O que fazer:
[1] Transcreva, do texto sobre intimidade e imagem, o trecho que começa nas palavras "Alexandre de Moraes, em" e termina em "jornais, revistas etc.).".
[2] Quais meios de comunicação em massa o texto sobre intimidade e imagem cita entre parênteses? Liste todos.
[3] Dê continuidade ao texto sobre intimidade, imagem e a prisão de Celso Pitta, escrevendo a parte que viria logo depois da última frase apresentada.

Trecho da página:
※
Alexandre de Moraes, em já citada obra, assim se manifestou ao tratar do inciso sob análise:

"Os direitos à intimidade e à própria imagem formam a proteção constitucional à vida privada, salvaguardando um espaço íntimo intransponível por intromissões ilícitas externas. A proteção constitucional refere-se, inclusive, à necessária proteção à própria imagem diante dos meios de comunicação em massa (televisão, rádio, jornais, revistas etc.).

[...]

Assim, não existe nenhuma dúvida de que a divulgação de fotos, imagens ou notícias apelativas, injuriosas, desnecessárias para a informação objetiva e de interesse público (CF, art. 5º, XIV), que acarretam injustificado dano à dignidade humana, autoriza a ocorrência de indenização por danos materiais e morais, além do respectivo direito à resposta."

Diante das alegações aqui postuladas, pergunta-se: onde se respeitou tais princípios constitucionais, por exemplo, na prisão do ex-prefeito de São Paulo, Celso Pitta, efetuada pela Polícia Federal na operação conhecida como Satiagraha? Tal prisão revestiu-se de uma inconstitucionalidade latente. Não se pode admitir que um sujeito seja filmado dentro de sua casa, de pijamas, ao receber uma ordem de prisão, por uma rede de televisão internacional, como se todo o mérito pela prisão coubesse à Polícia Federal. Um absurdo, que deve ser rechaçado pelo Poder Legislativo com a regulamentação específica sobre o uso de algemas em nosso país.
※
Dados:
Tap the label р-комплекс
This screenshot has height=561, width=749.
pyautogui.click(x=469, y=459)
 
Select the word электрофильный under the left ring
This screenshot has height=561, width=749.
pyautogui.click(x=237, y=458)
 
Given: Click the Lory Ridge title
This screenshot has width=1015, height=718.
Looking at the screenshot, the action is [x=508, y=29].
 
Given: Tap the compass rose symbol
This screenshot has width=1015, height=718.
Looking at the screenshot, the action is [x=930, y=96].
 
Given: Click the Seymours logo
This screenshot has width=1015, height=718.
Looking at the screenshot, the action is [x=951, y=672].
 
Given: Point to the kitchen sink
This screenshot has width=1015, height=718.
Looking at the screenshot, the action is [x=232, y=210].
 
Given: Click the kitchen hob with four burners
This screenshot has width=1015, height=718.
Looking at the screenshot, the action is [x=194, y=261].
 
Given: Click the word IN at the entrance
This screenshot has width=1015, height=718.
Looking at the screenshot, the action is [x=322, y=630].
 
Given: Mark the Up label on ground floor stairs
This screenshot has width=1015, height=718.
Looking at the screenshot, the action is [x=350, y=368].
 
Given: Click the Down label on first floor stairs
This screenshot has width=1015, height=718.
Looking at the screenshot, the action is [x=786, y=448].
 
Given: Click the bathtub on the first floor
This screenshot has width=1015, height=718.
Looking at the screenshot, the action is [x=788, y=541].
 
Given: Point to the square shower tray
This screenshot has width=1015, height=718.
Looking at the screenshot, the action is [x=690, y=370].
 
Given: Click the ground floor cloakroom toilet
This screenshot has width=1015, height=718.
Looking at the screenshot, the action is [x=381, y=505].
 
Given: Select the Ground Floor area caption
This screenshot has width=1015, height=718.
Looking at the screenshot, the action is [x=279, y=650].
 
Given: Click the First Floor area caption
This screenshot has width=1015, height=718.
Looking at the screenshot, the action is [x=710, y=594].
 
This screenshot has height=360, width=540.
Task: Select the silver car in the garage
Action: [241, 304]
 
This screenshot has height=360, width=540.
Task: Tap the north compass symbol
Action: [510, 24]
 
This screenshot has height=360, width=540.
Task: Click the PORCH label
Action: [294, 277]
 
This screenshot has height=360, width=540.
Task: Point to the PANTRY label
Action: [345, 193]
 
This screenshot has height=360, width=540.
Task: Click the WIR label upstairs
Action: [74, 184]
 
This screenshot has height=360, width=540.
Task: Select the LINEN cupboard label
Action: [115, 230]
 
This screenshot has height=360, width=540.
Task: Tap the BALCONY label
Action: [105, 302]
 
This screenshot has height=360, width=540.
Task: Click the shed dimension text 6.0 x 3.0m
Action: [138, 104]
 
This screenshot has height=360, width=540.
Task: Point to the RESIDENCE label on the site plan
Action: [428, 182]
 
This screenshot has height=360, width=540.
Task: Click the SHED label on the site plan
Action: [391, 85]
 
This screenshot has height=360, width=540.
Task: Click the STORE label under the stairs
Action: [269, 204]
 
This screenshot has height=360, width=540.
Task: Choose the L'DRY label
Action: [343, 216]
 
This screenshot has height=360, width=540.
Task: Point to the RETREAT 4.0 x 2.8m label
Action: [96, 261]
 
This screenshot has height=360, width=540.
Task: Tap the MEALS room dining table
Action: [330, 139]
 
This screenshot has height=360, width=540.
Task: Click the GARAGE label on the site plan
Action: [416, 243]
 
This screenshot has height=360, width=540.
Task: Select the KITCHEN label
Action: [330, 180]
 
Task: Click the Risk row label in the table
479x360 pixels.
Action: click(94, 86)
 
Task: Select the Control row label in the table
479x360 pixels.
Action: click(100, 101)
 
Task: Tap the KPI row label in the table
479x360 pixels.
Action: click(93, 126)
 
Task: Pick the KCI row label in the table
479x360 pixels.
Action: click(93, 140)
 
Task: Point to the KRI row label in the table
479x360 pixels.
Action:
※
Respostas em ordem:
[1]
Alexandre de Moraes, em já citada obra, assim se manifestou ao tratar do inciso sob análise:

"Os direitos à intimidade e à própria imagem formam a proteção constitucional à vida privada, salvaguardando um espaço íntimo intransponível por intromissões ilícitas externas. A proteção constitucional refere-se, inclusive, à necessária proteção à própria imagem diante dos meios de comunicação em massa (televisão, rádio, jornais, revistas etc.).

[2] televisão, rádio, jornais, revistas

[3]
A Lei de Execuções Penais (Lei n.º 7.210/84), em suas disposições finais, mais especificamente em seu art. 199, bem que tentou pôr termo ao impasse. Porém, até agora não foi promulgado nenhum decreto federal que venha a suprir a lacuna existente na lei.

O citado art. 199 da LEP assim dispõe:

Art. 199. O emprego de algemas será disciplinado por decreto federal.

O desdém de nossos legisladores, porém, contribuiu para que, após mais de 20 (vinte) anos, este decreto ainda não tenha sido regulamentado.

Porém, as autoridades judiciárias não podem quedar-se inertes aos abusos diariamente cometidos, que desvirtuam a real finalidade dos princípios basilares dispostos no Art. 5º da Constituição da República Federativa do Brasil, entre eles, a presunção de inocência, a garantia de quem ninguém será submetido a tratamento degradante, e, ainda, o respeito à integridade física e moral dos presos, conforme assegurado pelo inciso XLIX do citado artigo 5º.

Na ausência da lei, cabe, aos aplicadores do direito, valerem-se da analogia, dos costumes e dos princípios de direito, ditando, desta forma, a mais escorreita justiça.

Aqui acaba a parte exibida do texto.